Information Security is Everyone's Problem -- and That's a Problem

If your organization is large enough to have an information security manager or an entire security team, then it’s likely that any security issue or task will be pushed in their direction. That’s why you hired them, isn’t it?

Security is a specialized area of IT and it requires specific skills for a holistic approach. It is also a moving target with many components and attack vectors across your technology stack. A dedicated security team or individual, whether in-house or contracted, can therefore be valuable. But security must be a shared responsibility among every user, no matter their role.

There’s an inherent problem here and its name is Diffusion of Responsibility. When everyone has a stake in security and there are dedicated managers to boot, users could be more likely to engage in risky behavior. After all, it’s taken care of! That’s why we hired that security guy.

The Perception Problem

There are reasons why your IT staff (and indeed other users throughout the organization) may neglect security in their daily duties, even when working with critical IT systems and data. They include:

• Lack of knowledge and specialization. Security can be highly specific to the individual environment, with different tools and approaches focused on the code language, level of the IT stack, user permissions, network access, and many other factors.
• Lack of a security mindset. It takes a certain kind of person to be an infosec pro, one that hunts for flaws and thinks like an attacker.
• Security fatigue. There are myriad attack vectors and new vulnerabilities every day – often too many for non-professionals to keep track of.
• Convenience. Let’s face it. Your users simply can’t be bothered. They have work to do! Or they might think they know better (“Oh, this link is definitely safe to click.”)
• Emphasis on speed and time to market. In the development world especially, the focus on shipping new features can outweigh security risks. However, this spreads to other departments too. Everyone is focused on accomplishing their task as quickly as possible, often with little regard for policy if it can be avoided.

These factors and others lead to an overall perception that security is a problem for the Infosec Manager or department, despite user activity remaining one of the largest contributors to vulnerabilities. When security responsibilities are clearly communicated to all users, not only are attack vectors like phishing and social engineering less likely to succeed, but security problems are more likely to be discovered earlier. For example, an engineer might realize a patch is needed or a developer might recognize a vulnerability within their code.

The earlier a vulnerability is discovered, the simpler (and cheaper) it is to remediate. It is therefore essential for your IT units in particular to be looking for security vulnerabilities throughout provisioning, implementation, and testing, with DevOps processes inclusive of security posture throughout the entire cycle.
 

Keeping Everyone On Board

A major component of information security is user training and awareness. This, combined with tight integration at every stage of infrastructure and service design and deployment, helps drive home the message that information security is everyone’s responsibility. All the proactive measures in the world won’t save you if your users are inviting attackers inside your perimeter.

While most people are receptive to the potential monetary and reputational damages brought on by a security breach, the diffusion of responsibility also means someone is ultimately likely to ignore their training and forge ahead with risky behavior.
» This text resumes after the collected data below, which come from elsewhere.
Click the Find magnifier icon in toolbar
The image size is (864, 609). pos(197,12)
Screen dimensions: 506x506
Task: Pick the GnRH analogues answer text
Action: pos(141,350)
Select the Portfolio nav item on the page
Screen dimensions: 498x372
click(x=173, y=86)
Regular (at least quarterly) mandatory security training for general users is a good start, but too many warnings and reminders can lead to security fatigue and resentment. For the IT staff, implementing security at every step and every level as part of your continuous improvement or DevOps adoption strategy is a great way to maintain security posture throughout your environment.

The true answer to security diffusion is a combination of team effort and individual responsibility. You must decide and keep track of:

• Who takes ownership of our most critical systems and data?
• Where is that critical data located?
• Which teams and individuals control security for each component of the IT stack? This can be the infosec team or it can be the admins and engineers working with it daily.
• What exactly constitutes critical systems and data vs. non-critical?
• Who is held accountable for security risks or breaches?

Aligning your security team with the owners of systems and data as determined by these questions is key. Security must be involved when these systems are provisioned and at regular intervals once they are in production.

The system owners are responsible for determining the level of security needed for each component. They work with the infosec team to implement the technical aspects of security and to communicate out to other teams any security considerations for the software, hardware, or service in question.

Regular reporting and training must go all the way up to the CSO, CIO, CTO, and CEO as applicable to your org chart and workflows so the C-suite has a stake (and adheres to security policy themselves). Ultimately risk management becomes an active practice for all stakeholders. Those at the C-level should understand their own liability the best and help foster a holistic approach to security that mitigates not only technical vulnerabilities but also the threat of diffuse responsibility.